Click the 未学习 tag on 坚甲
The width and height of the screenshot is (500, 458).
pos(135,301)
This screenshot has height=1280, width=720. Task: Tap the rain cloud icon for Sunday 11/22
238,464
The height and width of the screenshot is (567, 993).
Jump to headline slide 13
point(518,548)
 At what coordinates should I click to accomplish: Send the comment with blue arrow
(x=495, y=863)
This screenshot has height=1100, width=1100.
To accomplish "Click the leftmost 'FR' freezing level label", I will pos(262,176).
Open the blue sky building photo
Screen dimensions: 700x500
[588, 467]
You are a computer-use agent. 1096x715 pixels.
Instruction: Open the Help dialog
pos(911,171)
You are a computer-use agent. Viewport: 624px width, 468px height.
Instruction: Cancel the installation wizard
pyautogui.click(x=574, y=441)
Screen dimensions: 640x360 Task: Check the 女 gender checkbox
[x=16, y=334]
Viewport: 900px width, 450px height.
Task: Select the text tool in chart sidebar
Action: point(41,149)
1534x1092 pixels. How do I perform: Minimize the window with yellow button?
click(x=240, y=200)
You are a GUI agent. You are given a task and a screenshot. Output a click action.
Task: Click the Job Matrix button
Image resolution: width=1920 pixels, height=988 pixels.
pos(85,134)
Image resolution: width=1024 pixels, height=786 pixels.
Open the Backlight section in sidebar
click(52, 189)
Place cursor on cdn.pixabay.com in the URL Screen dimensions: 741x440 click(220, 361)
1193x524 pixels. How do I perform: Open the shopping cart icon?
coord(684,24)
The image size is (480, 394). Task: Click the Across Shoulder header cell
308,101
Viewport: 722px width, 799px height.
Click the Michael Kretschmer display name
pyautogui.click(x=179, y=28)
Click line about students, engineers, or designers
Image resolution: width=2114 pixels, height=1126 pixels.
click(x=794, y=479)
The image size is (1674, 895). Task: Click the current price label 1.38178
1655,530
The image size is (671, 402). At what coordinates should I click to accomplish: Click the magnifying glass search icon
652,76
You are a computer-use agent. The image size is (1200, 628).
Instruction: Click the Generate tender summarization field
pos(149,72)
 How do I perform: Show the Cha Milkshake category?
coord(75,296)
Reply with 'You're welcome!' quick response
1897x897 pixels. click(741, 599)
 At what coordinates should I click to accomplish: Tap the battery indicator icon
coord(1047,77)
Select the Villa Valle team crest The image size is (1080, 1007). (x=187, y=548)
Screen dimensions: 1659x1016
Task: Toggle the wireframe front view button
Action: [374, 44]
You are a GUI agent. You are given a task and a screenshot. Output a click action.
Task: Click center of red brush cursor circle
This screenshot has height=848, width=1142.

☆ ☆ ☆

Your assignment: Return exactly, and only, the lines above starting at the line that contains "The height and" and ending at the line that contains "This screenshot has height=1100, width=1100.".

Answer area:
The height and width of the screenshot is (567, 993).
Jump to headline slide 13
point(518,548)
 At what coordinates should I click to accomplish: Send the comment with blue arrow
(x=495, y=863)
This screenshot has height=1100, width=1100.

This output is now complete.